■ **Lista de tareas**
• A. ¿Cuáles son los consuelos del arte que enumera el pasaje sobre la caricatura en Colombia? Menciónalos todos.
• B. ¿Puedes seguir escribiendo el pasaje sobre la caricatura en Colombia a partir de su última oración?

■ **Pasaje**
Pero existen los consuelos del arte. La música sagrada de Bach en la Semana Santa, el descubrimiento de la versión para dos pianos que hizo Bruno Walter de la Segunda sinfonía de Mahler, el documental que vi en la televisión sobre Magritte, el más circunspecto de los surrealistas, o en fin, La historia de la caricatura en Colombia, de Beatriz González, un libro editado por Villegas Editores. Enciclopedia de las añejas ojerizas nacionales, una lección exhaustiva sobre la historia del periodismo colombiano, las artes plásticas, la evolución de las imprentas, las costumbres, las ideas y las corrupciones. Todo está allí. Con el tufo de lo desvelado. Porque caricaturizar es desnudar. El hombre es el único animal que se viste. Y el único que se ríe de la realidad con el esperpento de la caricatura. La prueba regia de la inteligencia es el sentido del humor, la capacidad para asumir el grotesco de la existencia y saborearle el amargo.
La historia de la caricatura en Colombia empieza como todos los libros, incluidos los de humor, por el primer tomo. Beatriz González lo dedica a la época de la Independencia. Aunque antes de dar el primer paso en el discurso, menciona una estatuilla de la cultura tairona, representación de un cocodrilo con una vasija en la mano. El inmortal hombre caimán que aún asusta a las lavanderas que quedan, quién sabe.
La prueba regia de la inteligencia es el sentido del humor, la capacidad para asumir el grotesco de la existencia y saborearle el amargo.
Dice doña Beatriz que el diablo llegó a América con los misioneros católicos. Pero el aborigen había inventado los suyos propios, tenía sus propios diablos emplumados, llenos de dientes supernumerarios. El diablo es un universal, un personaje tan necesario como el mismo Dios para la supervivencia y la insolvencia. Es el bufón de la corte celestial. Así como el payaso en el orbe del circo representa el mal, según nos enseñó hace años Alejandro Jodorowski. ‘Pelotita’ el payaso es siempre un señor triste cuando se despinta, y más magro. Pero el bufón también es pavoroso. Es el crítico del trono. El azote del orgullo del poder. Todos los emperadores tuvieron un coro de bufones en todas partes. Los necesitaban para mantener el principio de realidad y la mentira del origen divino. El primer tomo lleva en la penúltima página un cuadrado negro que finge ser una visión de Bogotá una noche muy oscura. Hubiera podido ser Moscú de haberlo firmado Malevich.

■ **Datos suministrados**
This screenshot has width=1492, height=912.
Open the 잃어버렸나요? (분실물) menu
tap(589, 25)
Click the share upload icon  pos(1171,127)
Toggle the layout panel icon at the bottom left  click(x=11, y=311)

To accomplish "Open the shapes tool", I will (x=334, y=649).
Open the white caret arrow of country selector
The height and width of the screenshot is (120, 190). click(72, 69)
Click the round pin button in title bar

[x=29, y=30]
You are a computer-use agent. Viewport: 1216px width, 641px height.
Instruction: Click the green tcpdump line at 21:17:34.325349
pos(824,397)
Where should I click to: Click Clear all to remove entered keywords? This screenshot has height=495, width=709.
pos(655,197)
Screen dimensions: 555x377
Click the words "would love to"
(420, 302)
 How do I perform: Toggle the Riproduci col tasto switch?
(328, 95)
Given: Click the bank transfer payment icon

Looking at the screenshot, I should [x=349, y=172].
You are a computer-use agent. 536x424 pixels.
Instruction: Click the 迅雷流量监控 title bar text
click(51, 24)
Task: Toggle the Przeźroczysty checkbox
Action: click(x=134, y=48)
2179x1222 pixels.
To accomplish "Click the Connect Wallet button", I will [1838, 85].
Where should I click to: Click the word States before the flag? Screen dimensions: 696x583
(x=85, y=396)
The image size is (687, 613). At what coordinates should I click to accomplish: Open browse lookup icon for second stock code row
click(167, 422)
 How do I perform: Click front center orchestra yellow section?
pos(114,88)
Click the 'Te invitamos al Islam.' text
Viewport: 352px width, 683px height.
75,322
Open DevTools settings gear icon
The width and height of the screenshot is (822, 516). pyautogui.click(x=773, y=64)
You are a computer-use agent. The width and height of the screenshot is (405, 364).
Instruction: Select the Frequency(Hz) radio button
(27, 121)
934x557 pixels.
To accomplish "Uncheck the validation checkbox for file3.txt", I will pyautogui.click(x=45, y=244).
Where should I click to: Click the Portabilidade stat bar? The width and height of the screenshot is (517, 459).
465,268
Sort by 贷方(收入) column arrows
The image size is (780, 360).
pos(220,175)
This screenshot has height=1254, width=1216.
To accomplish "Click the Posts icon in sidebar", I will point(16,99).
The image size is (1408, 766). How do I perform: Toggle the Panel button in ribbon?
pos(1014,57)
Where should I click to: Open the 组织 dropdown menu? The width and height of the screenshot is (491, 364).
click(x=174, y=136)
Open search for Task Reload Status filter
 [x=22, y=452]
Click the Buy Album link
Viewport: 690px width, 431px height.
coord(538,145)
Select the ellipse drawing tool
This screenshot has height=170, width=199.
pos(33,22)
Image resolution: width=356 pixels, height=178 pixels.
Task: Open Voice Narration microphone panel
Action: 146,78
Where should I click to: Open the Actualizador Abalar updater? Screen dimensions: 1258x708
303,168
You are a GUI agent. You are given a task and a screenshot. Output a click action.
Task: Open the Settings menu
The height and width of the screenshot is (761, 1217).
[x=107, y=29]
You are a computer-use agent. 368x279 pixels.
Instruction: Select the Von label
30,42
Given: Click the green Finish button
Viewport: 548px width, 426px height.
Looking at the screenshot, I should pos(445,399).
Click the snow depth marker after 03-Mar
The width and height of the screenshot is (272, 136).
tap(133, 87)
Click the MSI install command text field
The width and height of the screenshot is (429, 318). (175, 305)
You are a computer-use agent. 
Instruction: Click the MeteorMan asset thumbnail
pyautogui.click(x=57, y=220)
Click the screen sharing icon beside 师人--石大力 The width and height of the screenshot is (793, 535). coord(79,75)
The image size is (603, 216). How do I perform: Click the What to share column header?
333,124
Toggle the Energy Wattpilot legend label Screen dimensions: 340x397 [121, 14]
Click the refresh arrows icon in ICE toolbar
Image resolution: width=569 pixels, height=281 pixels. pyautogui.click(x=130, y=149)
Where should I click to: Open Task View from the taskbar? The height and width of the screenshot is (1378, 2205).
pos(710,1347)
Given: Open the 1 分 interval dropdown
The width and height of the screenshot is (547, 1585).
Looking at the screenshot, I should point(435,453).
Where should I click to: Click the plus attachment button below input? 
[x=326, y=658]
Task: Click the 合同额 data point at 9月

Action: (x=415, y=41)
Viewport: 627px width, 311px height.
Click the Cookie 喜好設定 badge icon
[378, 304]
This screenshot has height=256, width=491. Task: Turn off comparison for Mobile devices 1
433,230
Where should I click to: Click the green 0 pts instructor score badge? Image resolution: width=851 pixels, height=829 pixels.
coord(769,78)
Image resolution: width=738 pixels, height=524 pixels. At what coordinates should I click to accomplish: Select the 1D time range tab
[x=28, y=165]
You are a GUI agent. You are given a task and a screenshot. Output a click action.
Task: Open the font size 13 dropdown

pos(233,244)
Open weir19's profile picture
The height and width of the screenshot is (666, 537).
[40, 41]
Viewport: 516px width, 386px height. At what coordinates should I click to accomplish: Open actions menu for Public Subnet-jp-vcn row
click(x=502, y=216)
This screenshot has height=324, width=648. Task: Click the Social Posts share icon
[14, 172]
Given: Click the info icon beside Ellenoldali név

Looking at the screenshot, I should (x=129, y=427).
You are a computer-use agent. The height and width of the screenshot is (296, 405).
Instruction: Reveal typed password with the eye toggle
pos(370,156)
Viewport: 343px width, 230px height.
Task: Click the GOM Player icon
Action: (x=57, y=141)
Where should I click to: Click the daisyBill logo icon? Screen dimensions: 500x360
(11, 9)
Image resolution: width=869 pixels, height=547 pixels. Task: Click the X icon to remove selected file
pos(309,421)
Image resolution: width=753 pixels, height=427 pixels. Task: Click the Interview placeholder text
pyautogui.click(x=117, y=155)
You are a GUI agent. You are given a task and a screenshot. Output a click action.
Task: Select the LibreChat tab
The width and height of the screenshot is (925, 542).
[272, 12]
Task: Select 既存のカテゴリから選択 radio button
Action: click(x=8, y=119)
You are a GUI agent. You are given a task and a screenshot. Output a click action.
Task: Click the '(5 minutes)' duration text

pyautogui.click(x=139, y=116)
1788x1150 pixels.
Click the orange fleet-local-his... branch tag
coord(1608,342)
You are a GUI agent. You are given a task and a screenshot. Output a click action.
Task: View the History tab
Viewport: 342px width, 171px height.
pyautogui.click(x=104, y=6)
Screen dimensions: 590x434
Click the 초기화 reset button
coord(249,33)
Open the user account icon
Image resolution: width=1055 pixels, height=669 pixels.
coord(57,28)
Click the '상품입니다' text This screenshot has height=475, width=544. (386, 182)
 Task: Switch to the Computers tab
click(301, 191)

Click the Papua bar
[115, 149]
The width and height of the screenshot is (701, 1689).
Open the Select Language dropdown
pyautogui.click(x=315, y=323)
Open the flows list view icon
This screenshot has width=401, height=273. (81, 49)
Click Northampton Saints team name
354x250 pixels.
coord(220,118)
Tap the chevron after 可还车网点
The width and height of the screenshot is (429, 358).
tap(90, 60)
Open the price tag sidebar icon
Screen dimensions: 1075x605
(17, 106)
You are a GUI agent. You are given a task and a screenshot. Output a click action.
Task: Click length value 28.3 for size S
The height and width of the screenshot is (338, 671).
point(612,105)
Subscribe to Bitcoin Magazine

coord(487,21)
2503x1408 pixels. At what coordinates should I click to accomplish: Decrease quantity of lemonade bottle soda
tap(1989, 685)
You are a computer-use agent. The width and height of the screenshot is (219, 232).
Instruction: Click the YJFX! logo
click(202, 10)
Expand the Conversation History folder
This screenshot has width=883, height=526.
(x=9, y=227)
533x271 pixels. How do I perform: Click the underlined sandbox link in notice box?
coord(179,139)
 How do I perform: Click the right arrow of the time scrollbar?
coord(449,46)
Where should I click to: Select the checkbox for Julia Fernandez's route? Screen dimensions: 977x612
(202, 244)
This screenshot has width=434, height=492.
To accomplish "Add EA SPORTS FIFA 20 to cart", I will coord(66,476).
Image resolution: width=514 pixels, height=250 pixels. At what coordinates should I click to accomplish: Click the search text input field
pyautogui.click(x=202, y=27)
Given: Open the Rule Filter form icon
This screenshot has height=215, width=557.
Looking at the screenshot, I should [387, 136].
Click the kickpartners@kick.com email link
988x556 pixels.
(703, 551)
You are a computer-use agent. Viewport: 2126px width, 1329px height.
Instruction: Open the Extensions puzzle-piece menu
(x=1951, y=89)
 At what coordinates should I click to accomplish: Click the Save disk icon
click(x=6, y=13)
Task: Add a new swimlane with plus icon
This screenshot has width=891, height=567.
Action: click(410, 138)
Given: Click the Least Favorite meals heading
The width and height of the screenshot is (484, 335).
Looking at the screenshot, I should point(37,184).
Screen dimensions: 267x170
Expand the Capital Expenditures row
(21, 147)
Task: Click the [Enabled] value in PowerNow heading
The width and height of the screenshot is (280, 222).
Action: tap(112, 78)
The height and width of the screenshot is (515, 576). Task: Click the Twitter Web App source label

■ **Respuestas del ejercicio**
• A.
- La música sagrada de Bach en la Semana Santa
- La versión para dos pianos que hizo Bruno Walter de la Segunda sinfonía de Mahler
- El documental en la televisión sobre Magritte
- La historia de la caricatura en Colombia, de Beatriz González

• B.
El libro es una bella, ácida crónica de las vetustas agrieras nacionales desde los tiempos de upa. El lector ve pasar la procesión carnavalesca de los altos heliotropos de la comparsa política de siempre como en un sueño de parsimonia, carrusel de transfigurados en figurones del eterno retorno de lo mismo, títeres de un montón de resentidos, profesionales del sarcasmo y destileros de ponzoñas, muchos de ellos alcohólicos, casi todos pobres y con talento para pullar con plumillas, punzones y hollín aguado, los globos de la farsa social y para revolver los basureros de los vicios colectivos. El caricaturista niega radicalmente la inocencia del mundo. Capta ese rasgo característico de la personalidad que condena a su víctima sin apelación haciendo de una nariz, un sombrero o un ademán, un problema moral.
Colombia ha sido exitosa en el arte de embrollar las cosas para burlarse del enredo. Es capaz de perdonar el crimen de los otros. Pero no sus éxitos. Ni más faltaba.